Le pastiche de Virginia Woolf, Clafoutis grand-mère, par l’auteur anglais Mark Crick est tiré son recueil La Soupe de Kafka, Flammarion 2006, (J’ai lu 2008). C’est le premier tome d’une « trilogie domestique » comme l’appelle lui-même l’auteur : la cuisine donc avec La Soupe de Kafka (Kafka’s soup), le bricolage avec La Baignoire de Goethe (Sartre’s sink, bizarre la traduction ici) et pour finir le jardinage Le Jardin de Machiavel (Machiavelli’s Lawn). En novembre 2011, son éditeur anglais a réuni les trois livres en un, The Household Tips of the Great Writers (pas encore disponible en français).
Mark Crick parle très bien le français (il a étudié au lycée Condorcet), mais il n’a pas traduit lui-même ses recueils, faisant appel à une pléiade d’écrivains. Et le choix des traducteurs est primordial, surtout quand l’auteur pastiché n’écrit pas en anglais, prenons un exemple. Gabriel García Márquez écrit en espagnol, il est traduit en anglais, puis Mark Crick le pastiche, toujours en anglais : on peut craindre que la traduction en français du pastiche soit éloignée du style initial.
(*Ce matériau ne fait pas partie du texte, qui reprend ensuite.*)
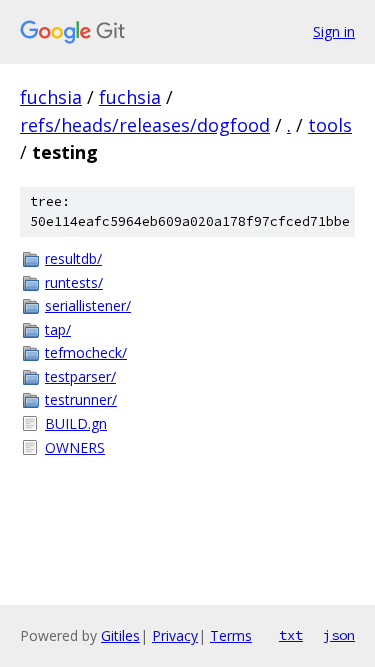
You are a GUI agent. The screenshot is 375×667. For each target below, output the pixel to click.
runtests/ (74, 282)
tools (330, 125)
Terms (231, 635)
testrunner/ (81, 399)
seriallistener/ (88, 305)
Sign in (334, 31)
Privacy (175, 635)
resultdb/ (73, 258)
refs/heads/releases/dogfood (145, 125)
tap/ (58, 329)
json (339, 635)
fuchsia (51, 97)
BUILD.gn (76, 423)
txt (291, 635)
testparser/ (80, 376)
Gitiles (120, 635)
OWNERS (75, 447)
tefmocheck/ (86, 352)
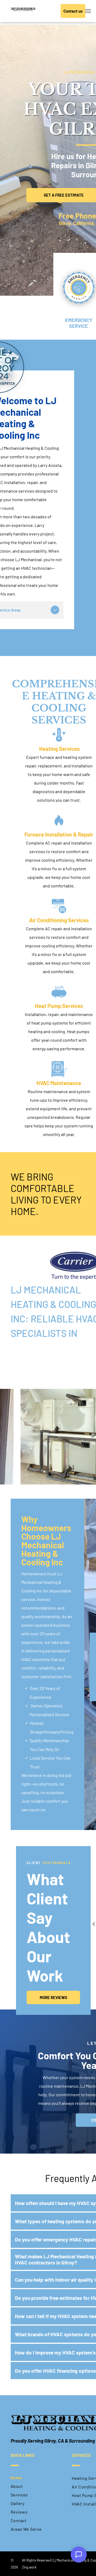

C’est pourquoi l’éditrice a demandé à un traducteur français de García Márquez de traduire le pastiche. On trouve ainsi beaucoup de traducteurs en français des auteurs pastichés, mais aussi des écrivains, telle Eliette Abécassis qui a elle-même déjà pastiché Kafka (Mark Crick a depuis illustré son ouvrage le Messager).
La Soupe de Kafka rassemble 16 recettes à la manière de 16 auteurs de toutes nationalités et de toutes époques. Les textes sont très drôles : un cercueil sert de table basse pour déguster un gâteau chez Irvine Welsh, Chandler prend un nerf de bœuf à la place d’un fouet pour « tabasser les grumeaux », K. prépare-t-il une soupe pour des invités ou des jurés... On retrouve bien entendu des éléments des auteurs, pour reprendre l’exemple de García Márquez, la mulâtresse et le bruit de l’urine rappelleront l’Amour aux temps du choléra du prix Nobel. De même pour le style : le tiramisu de Proust nous ramène à Combray, avec ses longues subordonnées au subjonctif (im)parfait, ses appels à la peinture pour la description. Et pour bien faire, Mark Crick a illustré chaque pastiche littéraire par un pastiche visuel, comme le soupe de Kafka de cet article à la manière des Campbell’s Soup Cans d’Andy Warhol.
Pour résumer : des pastiches de qualité, préparés par un chef étoilé.